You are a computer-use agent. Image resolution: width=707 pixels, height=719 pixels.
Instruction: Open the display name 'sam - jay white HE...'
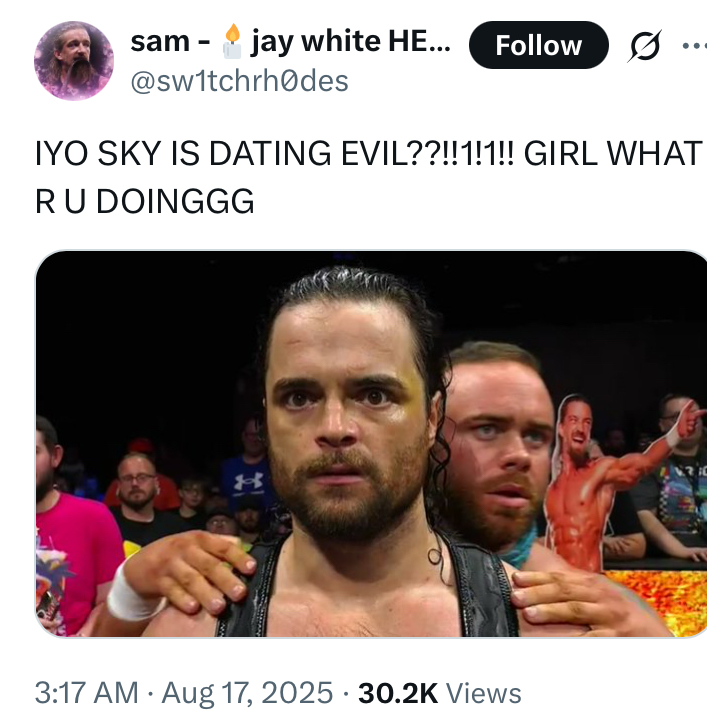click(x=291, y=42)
--
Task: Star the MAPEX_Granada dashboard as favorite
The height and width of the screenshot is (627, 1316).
* * *
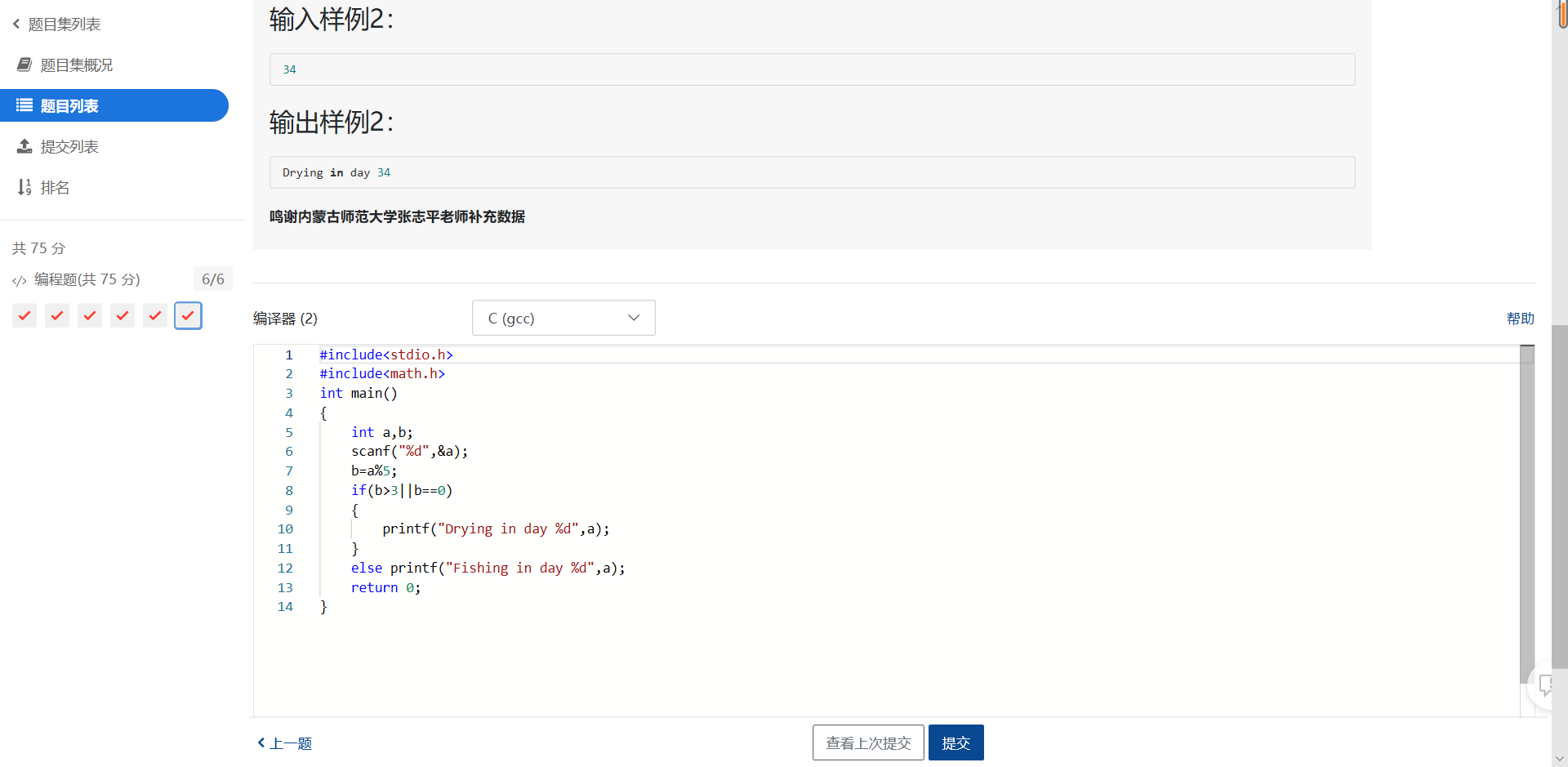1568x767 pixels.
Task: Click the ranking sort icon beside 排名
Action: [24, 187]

PROBLEM TO SOLVE:
Set down, unchanged, only those lines above that fall between the line with "Task: Star the" and the line with "The height and", the two end lines included.

RESPONSE AREA:
Task: Star the MAPEX_Granada dashboard as favorite
The height and width of the screenshot is (627, 1316).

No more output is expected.